A barn-raising is under way at Middletown High School this summer -- although it is not the kind where friends and neighbors pitch in to help out.

The Barn, as people have begun to call it, actually is an agricultural wing that is being built on the west end of the school, visible from the main thoroughfare of Del. 299.

"It's actually done to look like a barn once it's completed," said Bob Hershey, the Appoquinimink School District's facilities supervisor. "It has the pitched roof of a barn with a cupola."

Ground was broken for the project in early March, and it should be completed in August for the new school year.

The $4 million, 10,000-square-foot addition, which was funded by the successful 2006 referendum, will allow students in agricultural classes at the school to bring animals -- especially larger ones such as cows and horses -- indoors. Until now, the students have had to go outside to work with some of the larger animals in portable pens, and those lessons were always at the mercy of the weather, Principal Jim Comegys said.

"Next year, we'll be able to do that right in the classroom," he said.

Although nicknamed The Barn, animals do not live there, but are transported when needed from area farms.

"It's not meant to house animals for large periods of time," Hershey said.

The high school is one of the few in New Castle County with an agricultural program. More than 150 Middletown High students pursue the elective program's pathways of animal science, plant science and natural resources/environmental science, Comegys said. Studies include everything from artificial insemination to aspects of wildlife management.

"It's pretty exciting to know we're going to have a space to do these kinds of programs," he said.

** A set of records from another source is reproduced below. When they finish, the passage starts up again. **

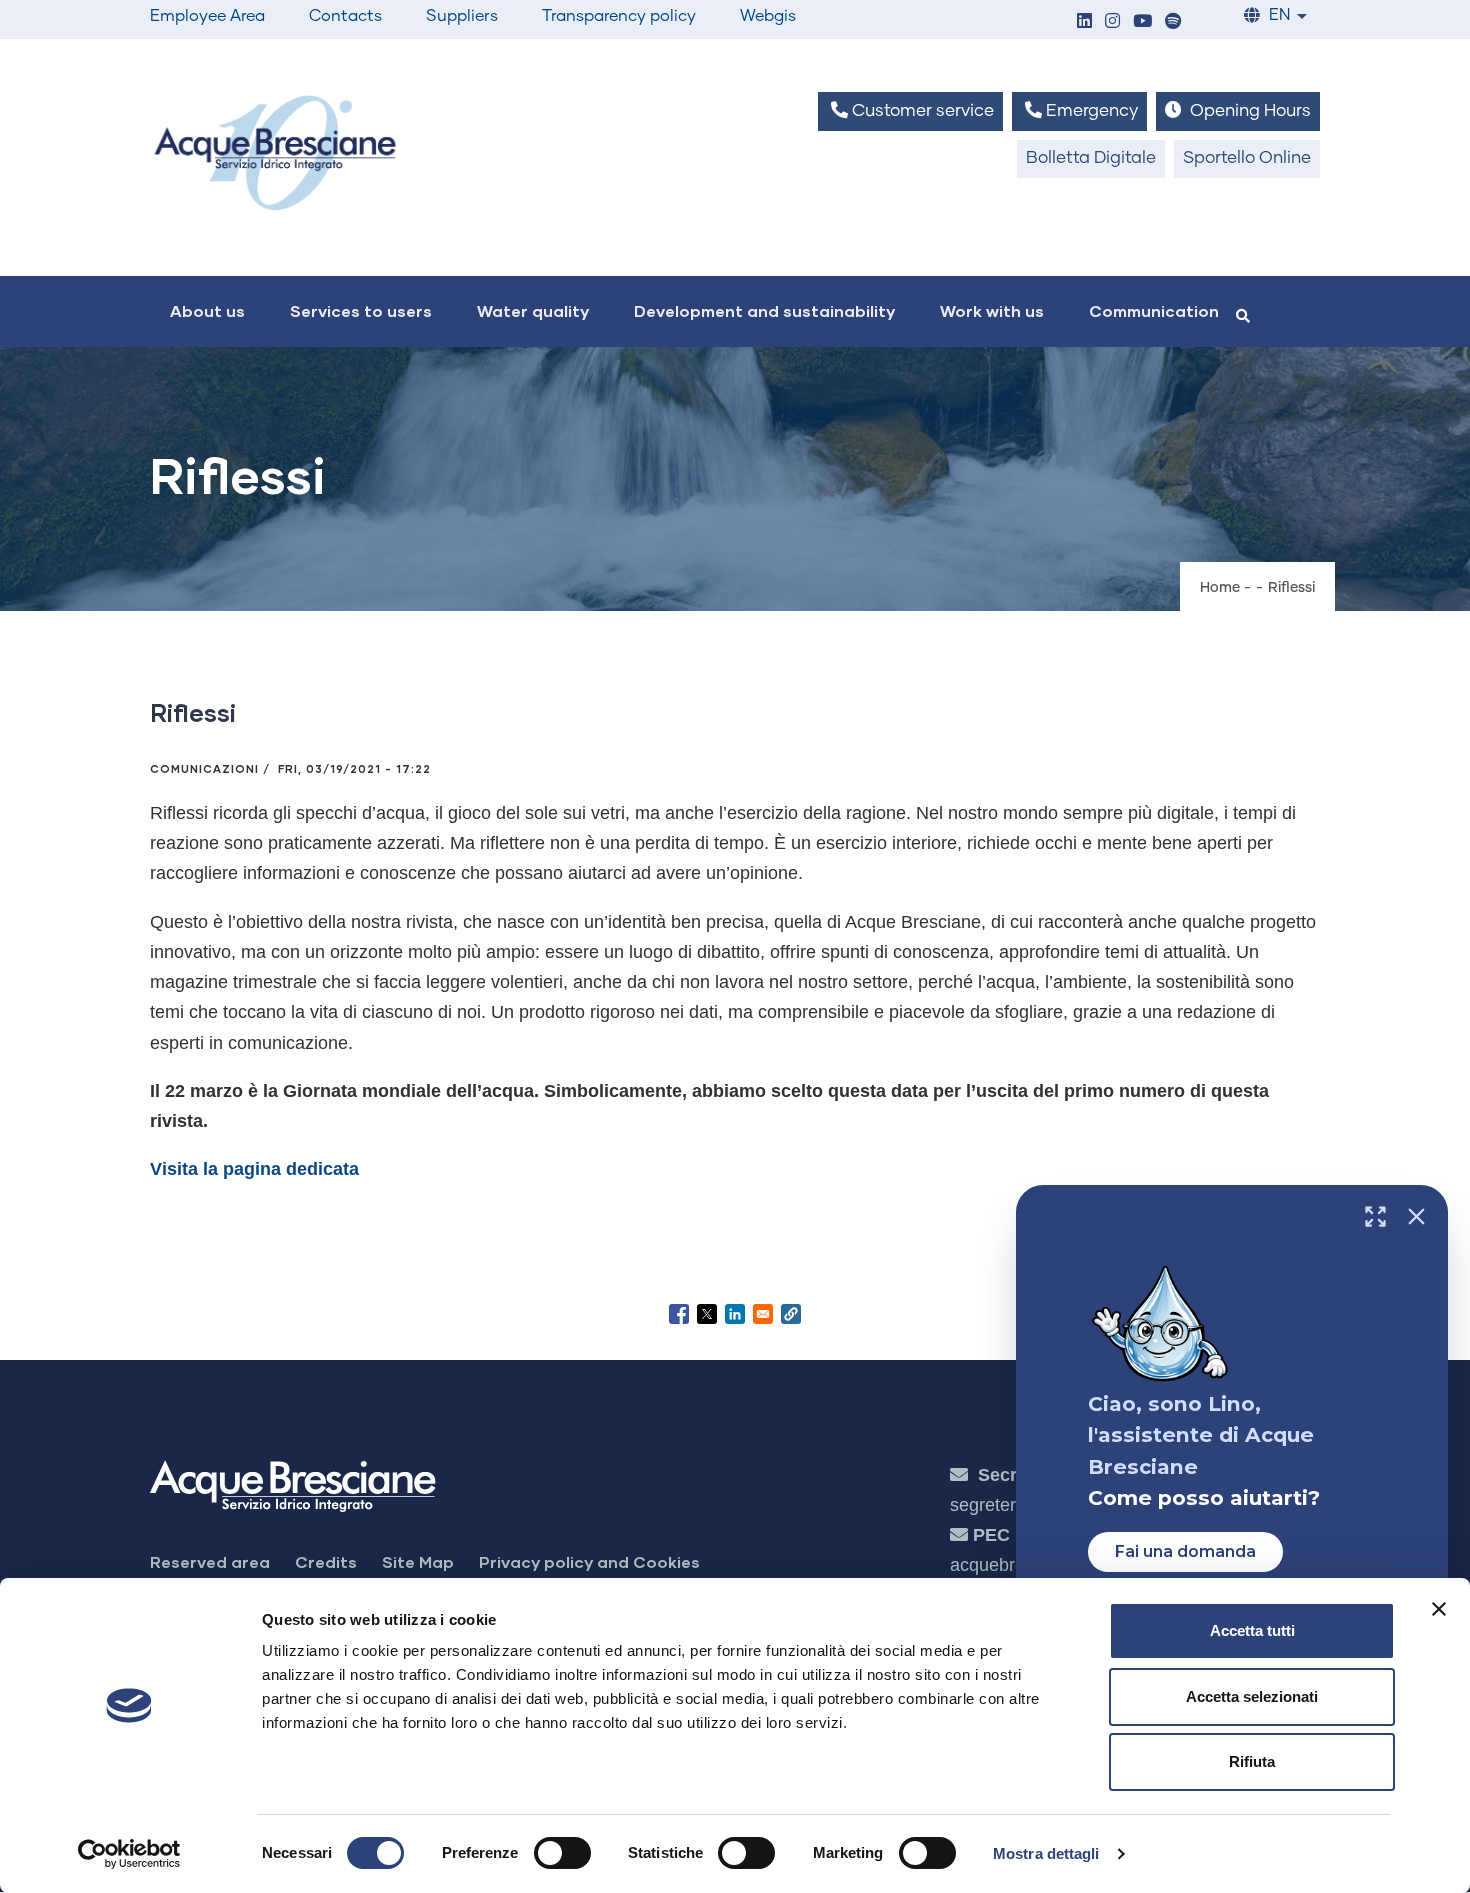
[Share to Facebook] (679, 1314)
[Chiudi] (1416, 1216)
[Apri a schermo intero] (1375, 1216)
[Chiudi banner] (1439, 1609)
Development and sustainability (764, 310)
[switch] (562, 1853)
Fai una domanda (1185, 1551)
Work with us (992, 310)
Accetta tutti (1252, 1630)
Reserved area (210, 1561)
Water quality (533, 310)
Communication (1154, 310)
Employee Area (207, 16)
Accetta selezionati (1252, 1696)
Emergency (1090, 111)
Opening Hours (1248, 111)
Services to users (361, 310)
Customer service (921, 111)
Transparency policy (619, 16)
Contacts (345, 16)
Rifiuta (1252, 1761)
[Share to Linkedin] (735, 1314)
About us (207, 310)
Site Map (418, 1561)
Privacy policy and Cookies (589, 1561)
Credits (326, 1561)
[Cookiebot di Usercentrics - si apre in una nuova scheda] (129, 1854)
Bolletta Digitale (1091, 158)
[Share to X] (707, 1314)
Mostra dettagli (1046, 1853)
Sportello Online (1247, 158)
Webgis (768, 16)
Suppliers (462, 16)
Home (1220, 588)
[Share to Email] (763, 1314)
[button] (1084, 22)
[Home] (275, 152)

Agriculture is not just about growing a plant. It's so much bigger."

District Superintendent Tony Marchio said the Barn allows the school to "add more depth to the programs we have, because we have better facilities to deliver instruction.

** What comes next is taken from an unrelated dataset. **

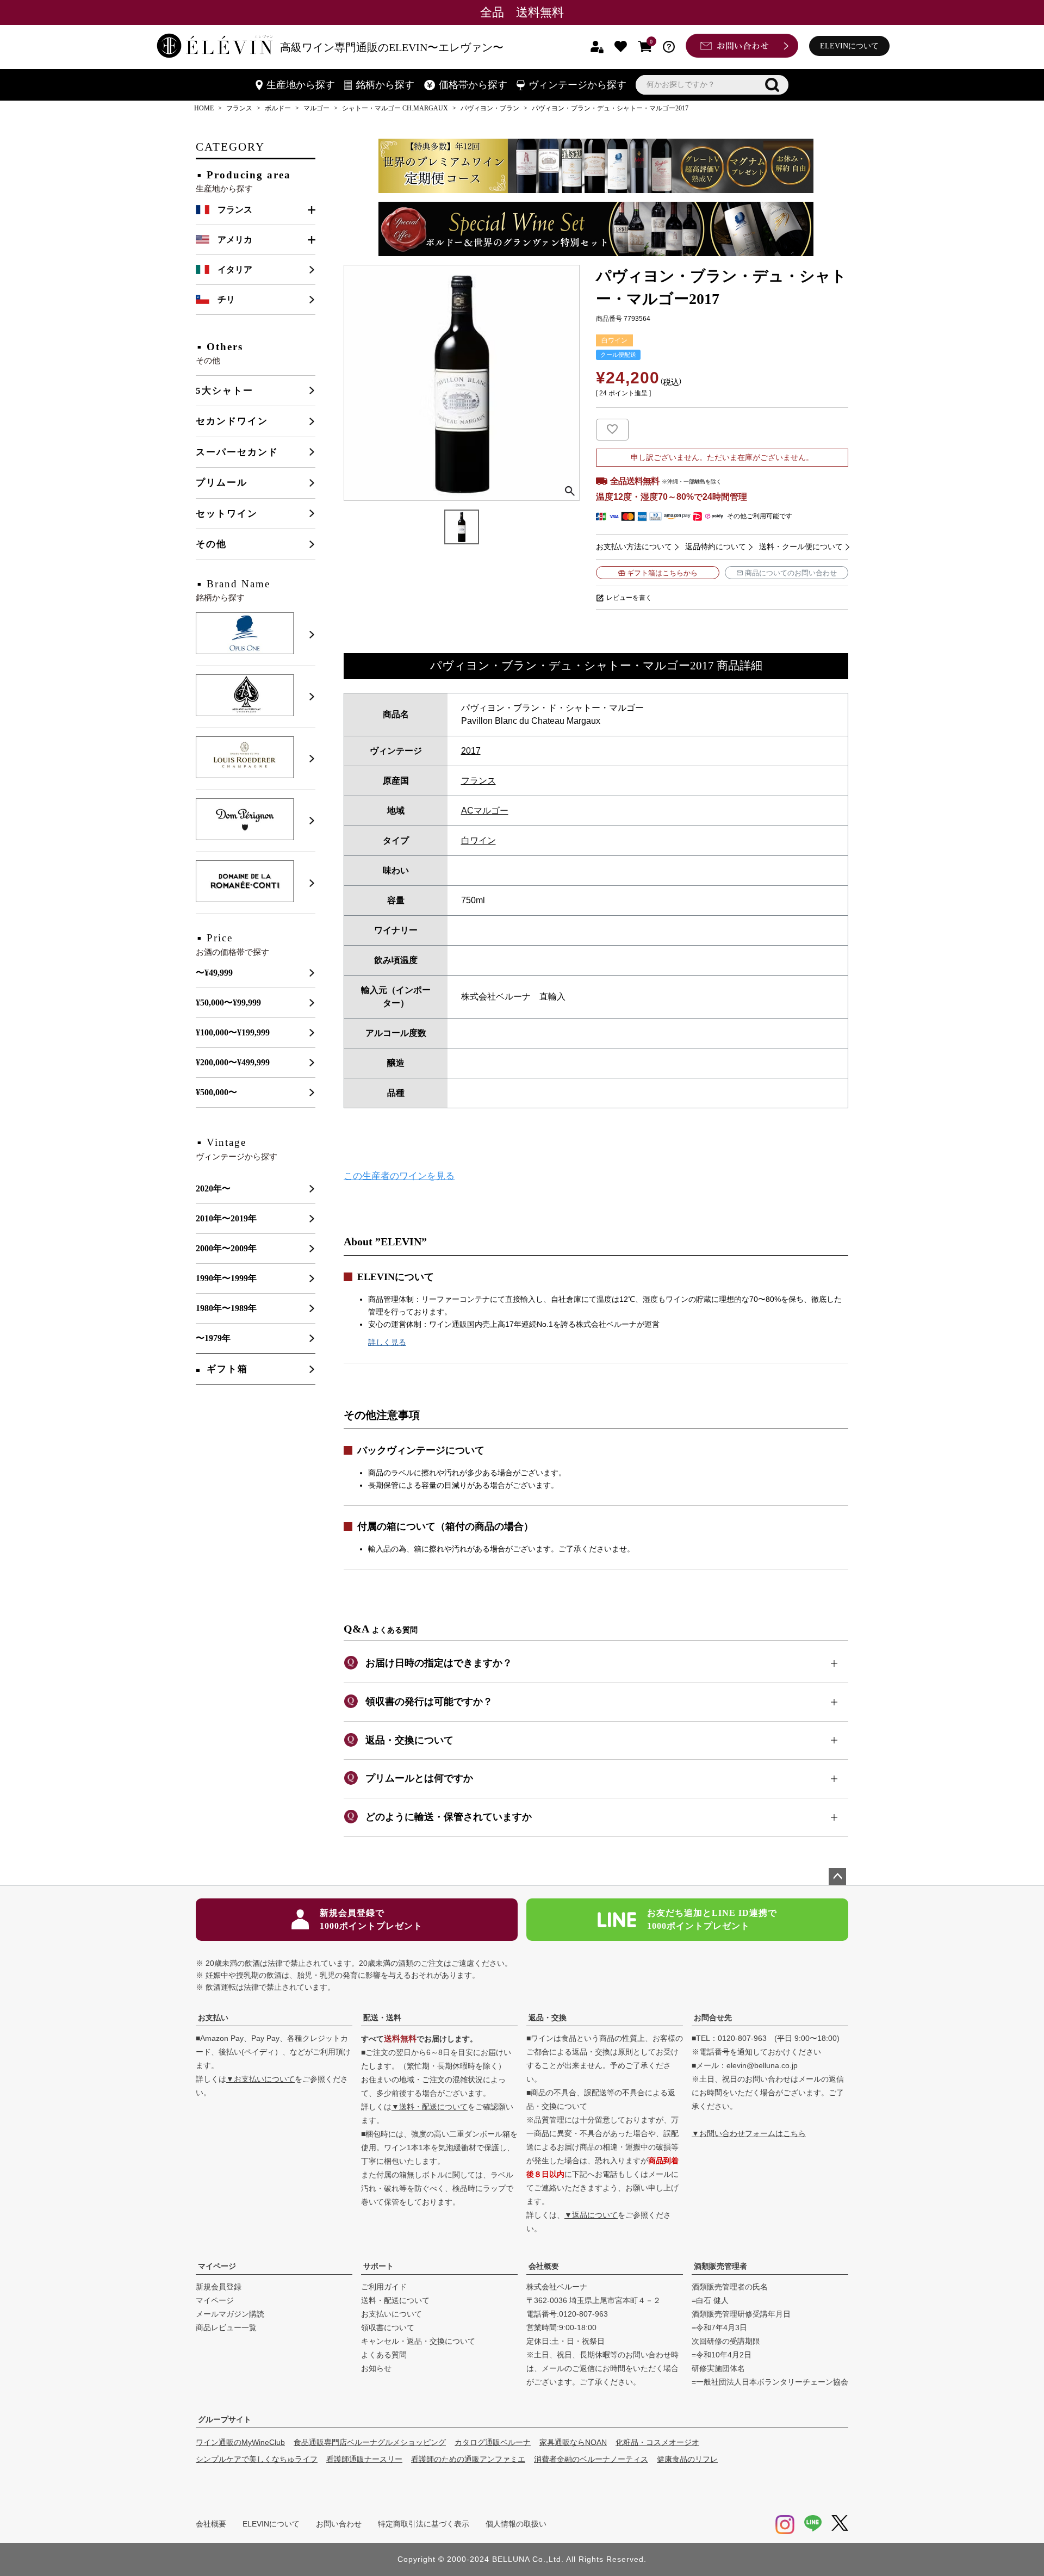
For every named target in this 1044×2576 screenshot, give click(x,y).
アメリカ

"When you just have a holding pen with animals in the backyard, it's a lot different than having a building," he said.

"Race to the Top focuses on college and career readiness," he said, referring to the $119 million federal education grant funding Delaware won. "So I think we have to pay just as much attention to career readiness as to college readiness."

The tall building being constructed looks from afar like it will be a two-story structure, but the building will feature a mezzanine at the top for storage, much like a barn features a hayloft. Room in the facility also is being made to accommodate large aquarium tanks to keep fish for study, Comegys said.

In addition to the Barn construction, $2 million worth of other referendum-approved work will be completed at Middletown High this summer, the last of the referendum's projects to be finished. That work includes replacing ceiling and floor tiles at the school, building a culinary kitchen, adding security and fire-alarm systems and constructing an entrance on Del. 299 that will allow eastbound entry, Hershey said.